▶ _GOAL OF THE EXERCISE_: Pick out all lines in the listing holding the string "will" and copy them.

▶ _INPUT DATA_:
((

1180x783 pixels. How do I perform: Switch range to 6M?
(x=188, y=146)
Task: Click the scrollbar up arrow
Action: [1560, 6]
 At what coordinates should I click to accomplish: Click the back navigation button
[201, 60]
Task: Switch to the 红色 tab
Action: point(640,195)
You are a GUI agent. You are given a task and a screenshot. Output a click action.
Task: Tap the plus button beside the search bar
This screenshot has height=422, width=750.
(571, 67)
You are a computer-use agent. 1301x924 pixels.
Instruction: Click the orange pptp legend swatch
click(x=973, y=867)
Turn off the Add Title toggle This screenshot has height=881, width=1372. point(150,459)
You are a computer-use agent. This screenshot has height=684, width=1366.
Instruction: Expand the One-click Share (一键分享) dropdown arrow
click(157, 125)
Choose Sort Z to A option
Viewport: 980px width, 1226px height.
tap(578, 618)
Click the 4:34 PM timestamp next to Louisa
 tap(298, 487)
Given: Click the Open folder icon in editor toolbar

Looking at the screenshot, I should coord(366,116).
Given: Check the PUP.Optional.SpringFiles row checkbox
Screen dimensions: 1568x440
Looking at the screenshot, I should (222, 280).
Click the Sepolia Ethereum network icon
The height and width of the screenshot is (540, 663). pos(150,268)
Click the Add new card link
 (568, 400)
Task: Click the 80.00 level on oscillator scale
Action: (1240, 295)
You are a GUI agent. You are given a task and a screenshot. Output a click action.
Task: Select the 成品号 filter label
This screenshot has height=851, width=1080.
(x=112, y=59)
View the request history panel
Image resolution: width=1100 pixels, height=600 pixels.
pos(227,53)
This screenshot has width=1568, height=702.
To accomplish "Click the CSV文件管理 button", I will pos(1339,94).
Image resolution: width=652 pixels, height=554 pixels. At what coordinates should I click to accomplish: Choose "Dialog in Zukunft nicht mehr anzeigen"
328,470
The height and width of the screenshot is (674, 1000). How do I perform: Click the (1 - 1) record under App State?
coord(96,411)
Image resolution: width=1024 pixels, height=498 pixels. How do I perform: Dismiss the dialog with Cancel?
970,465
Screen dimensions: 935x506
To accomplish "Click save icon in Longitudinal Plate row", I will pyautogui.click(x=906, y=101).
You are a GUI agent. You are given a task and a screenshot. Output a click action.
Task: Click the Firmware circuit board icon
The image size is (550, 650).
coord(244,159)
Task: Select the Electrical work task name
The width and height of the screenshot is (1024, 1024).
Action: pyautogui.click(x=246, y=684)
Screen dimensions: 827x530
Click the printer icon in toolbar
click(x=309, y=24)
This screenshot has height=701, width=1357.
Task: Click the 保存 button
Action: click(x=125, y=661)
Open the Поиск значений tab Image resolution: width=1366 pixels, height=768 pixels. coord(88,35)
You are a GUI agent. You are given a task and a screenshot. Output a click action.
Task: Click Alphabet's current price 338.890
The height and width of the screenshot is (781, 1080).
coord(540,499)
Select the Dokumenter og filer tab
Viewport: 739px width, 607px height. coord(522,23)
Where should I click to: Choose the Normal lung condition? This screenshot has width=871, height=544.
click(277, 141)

))

▶ _FINISHED TASK_:
To accomplish "Click the CSV文件管理 button", I will pos(1339,94).
To accomplish "Click save icon in Longitudinal Plate row", I will pyautogui.click(x=906, y=101).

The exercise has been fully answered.